Entries provided Start Marker

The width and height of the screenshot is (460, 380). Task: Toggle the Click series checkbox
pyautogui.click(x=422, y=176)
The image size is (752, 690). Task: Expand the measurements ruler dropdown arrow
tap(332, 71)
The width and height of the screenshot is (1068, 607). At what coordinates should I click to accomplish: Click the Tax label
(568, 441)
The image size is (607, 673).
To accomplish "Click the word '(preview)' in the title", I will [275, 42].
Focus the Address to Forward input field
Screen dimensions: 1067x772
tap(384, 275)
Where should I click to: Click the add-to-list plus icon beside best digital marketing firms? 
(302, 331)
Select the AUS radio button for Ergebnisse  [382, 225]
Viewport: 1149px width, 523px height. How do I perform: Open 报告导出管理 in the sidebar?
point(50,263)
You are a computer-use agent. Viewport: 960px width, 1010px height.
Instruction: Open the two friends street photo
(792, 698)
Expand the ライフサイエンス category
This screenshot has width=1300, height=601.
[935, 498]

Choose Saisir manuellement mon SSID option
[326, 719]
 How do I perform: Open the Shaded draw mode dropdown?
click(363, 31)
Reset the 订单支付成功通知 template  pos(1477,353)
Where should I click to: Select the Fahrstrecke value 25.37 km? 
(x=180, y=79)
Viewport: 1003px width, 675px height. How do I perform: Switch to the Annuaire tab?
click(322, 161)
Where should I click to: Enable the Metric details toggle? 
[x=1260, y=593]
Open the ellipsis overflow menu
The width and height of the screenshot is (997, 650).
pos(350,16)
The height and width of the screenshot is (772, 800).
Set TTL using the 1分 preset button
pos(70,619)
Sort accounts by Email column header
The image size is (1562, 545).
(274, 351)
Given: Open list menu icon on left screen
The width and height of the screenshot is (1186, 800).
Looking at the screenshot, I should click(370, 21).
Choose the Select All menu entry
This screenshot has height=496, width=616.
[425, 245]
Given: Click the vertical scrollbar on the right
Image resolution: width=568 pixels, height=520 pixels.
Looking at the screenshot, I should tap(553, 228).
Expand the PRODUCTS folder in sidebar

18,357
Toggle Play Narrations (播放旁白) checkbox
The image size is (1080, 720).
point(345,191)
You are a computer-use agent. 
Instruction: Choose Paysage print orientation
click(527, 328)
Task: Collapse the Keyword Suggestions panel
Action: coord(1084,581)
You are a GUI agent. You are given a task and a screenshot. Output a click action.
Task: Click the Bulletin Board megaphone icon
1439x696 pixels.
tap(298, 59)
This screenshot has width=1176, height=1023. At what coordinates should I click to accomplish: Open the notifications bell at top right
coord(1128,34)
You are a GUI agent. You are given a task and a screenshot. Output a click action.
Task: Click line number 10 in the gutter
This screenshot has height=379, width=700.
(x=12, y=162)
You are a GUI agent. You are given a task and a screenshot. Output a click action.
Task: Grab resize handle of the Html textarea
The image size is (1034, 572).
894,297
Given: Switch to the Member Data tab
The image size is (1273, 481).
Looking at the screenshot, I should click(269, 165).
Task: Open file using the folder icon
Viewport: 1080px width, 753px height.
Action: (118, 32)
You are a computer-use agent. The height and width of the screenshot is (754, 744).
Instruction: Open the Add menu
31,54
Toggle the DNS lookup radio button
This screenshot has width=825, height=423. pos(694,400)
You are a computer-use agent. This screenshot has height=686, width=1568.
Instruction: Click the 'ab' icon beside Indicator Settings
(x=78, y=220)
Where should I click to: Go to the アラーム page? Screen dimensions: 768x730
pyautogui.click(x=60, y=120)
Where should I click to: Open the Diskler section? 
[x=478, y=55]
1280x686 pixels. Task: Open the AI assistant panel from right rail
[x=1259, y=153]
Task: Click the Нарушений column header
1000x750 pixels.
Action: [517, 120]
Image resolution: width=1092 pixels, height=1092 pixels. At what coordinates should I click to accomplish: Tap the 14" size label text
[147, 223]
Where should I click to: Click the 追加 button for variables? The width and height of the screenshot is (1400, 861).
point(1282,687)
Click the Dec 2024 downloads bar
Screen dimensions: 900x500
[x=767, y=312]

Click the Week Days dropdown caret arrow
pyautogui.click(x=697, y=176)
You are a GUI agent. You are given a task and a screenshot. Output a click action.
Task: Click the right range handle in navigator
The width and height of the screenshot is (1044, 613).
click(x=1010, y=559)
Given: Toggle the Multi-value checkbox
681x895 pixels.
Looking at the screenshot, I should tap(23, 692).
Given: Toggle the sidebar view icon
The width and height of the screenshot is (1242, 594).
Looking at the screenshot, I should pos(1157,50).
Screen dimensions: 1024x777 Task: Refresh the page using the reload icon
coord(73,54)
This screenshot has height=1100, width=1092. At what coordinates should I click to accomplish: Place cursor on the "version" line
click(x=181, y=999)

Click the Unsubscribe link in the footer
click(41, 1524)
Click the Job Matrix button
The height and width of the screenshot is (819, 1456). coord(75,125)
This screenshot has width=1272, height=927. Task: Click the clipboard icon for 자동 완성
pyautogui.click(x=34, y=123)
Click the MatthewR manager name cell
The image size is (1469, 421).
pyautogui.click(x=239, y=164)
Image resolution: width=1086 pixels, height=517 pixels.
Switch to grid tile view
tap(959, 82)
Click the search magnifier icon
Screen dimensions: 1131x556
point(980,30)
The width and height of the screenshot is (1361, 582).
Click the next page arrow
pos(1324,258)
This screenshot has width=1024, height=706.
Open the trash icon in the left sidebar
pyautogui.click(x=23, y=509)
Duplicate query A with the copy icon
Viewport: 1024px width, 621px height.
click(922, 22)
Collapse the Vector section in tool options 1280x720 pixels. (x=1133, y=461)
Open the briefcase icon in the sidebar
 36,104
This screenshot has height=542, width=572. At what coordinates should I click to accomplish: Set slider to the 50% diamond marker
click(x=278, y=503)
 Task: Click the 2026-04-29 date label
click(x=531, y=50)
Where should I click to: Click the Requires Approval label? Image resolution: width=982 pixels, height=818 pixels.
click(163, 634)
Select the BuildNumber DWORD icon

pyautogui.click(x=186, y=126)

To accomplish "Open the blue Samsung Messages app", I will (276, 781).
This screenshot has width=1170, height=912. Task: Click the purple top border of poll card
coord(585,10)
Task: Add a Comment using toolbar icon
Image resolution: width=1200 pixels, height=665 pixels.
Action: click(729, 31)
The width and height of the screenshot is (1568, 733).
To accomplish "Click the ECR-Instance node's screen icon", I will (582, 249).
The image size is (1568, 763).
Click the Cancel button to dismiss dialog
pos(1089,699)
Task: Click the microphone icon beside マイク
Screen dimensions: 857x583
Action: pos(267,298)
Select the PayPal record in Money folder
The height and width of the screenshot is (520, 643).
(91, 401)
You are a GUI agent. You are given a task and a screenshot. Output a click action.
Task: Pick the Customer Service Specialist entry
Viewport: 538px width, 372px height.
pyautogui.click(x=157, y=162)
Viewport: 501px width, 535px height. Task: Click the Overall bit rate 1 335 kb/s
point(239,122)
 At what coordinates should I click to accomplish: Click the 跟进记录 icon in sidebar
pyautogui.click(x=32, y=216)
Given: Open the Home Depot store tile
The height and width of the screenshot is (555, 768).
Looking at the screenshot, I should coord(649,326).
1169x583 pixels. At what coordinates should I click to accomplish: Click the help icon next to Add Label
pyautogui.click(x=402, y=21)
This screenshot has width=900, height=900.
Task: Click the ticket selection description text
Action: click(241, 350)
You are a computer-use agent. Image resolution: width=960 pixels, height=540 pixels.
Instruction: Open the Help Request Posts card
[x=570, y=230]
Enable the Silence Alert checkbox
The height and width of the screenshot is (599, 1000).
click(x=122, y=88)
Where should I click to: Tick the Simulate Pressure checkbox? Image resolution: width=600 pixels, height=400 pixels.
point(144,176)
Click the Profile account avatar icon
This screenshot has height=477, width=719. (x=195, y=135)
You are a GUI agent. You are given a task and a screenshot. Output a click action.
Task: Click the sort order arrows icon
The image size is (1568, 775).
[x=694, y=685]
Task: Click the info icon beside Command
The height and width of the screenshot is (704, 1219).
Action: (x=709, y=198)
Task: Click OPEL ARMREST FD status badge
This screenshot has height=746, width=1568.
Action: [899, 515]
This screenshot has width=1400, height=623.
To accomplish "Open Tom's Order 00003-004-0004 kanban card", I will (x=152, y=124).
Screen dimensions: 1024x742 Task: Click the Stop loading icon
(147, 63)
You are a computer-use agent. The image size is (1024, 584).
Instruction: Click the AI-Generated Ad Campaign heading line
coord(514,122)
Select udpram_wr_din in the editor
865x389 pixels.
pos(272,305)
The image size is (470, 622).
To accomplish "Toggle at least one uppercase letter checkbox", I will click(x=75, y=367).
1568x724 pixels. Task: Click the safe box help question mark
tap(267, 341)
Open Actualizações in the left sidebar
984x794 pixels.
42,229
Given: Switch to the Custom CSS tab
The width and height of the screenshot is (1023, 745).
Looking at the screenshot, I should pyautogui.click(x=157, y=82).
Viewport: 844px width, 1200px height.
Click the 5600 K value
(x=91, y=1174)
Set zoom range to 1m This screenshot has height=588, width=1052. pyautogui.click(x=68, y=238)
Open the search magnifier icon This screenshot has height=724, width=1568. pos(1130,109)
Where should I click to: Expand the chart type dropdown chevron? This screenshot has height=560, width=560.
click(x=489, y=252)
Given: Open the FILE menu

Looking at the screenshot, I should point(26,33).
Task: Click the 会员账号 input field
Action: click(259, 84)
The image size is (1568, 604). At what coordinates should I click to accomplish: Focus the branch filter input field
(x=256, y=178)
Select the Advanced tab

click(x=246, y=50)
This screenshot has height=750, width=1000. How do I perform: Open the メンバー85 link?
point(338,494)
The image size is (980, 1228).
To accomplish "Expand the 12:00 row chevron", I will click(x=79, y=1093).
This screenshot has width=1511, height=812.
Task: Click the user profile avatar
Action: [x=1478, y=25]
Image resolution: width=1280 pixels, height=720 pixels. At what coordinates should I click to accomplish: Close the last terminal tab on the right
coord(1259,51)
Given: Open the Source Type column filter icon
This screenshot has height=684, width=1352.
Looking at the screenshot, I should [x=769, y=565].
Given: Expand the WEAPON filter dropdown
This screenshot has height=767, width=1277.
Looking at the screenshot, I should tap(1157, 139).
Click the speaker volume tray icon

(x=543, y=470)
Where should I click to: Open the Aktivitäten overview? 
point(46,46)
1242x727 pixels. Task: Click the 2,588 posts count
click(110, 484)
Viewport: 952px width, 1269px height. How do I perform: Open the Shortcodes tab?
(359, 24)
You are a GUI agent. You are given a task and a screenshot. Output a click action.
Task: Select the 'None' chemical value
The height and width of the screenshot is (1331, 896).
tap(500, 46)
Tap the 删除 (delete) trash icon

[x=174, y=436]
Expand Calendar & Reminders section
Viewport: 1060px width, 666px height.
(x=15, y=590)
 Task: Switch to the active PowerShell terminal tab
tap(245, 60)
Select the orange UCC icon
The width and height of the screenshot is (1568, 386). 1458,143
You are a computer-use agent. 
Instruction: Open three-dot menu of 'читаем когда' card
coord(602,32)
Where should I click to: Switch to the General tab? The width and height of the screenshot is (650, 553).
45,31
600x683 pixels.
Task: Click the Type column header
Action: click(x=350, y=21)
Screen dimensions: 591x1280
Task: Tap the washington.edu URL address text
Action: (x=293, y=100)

Entries provided End Marker

#### Assigned task
The reply should consist solely of the lines above from the one that has "Click the Cancel button to dismiss dialog" through the one that has "Given: Open the Home Depot store tile", reproduced exactly.

#### Solution for this problem
Click the Cancel button to dismiss dialog
pos(1089,699)
Task: Click the microphone icon beside マイク
Screen dimensions: 857x583
Action: pos(267,298)
Select the PayPal record in Money folder
The height and width of the screenshot is (520, 643).
(91, 401)
You are a GUI agent. You are given a task and a screenshot. Output a click action.
Task: Pick the Customer Service Specialist entry
Viewport: 538px width, 372px height.
pyautogui.click(x=157, y=162)
Viewport: 501px width, 535px height. Task: Click the Overall bit rate 1 335 kb/s
point(239,122)
 At what coordinates should I click to accomplish: Click the 跟进记录 icon in sidebar
pyautogui.click(x=32, y=216)
Given: Open the Home Depot store tile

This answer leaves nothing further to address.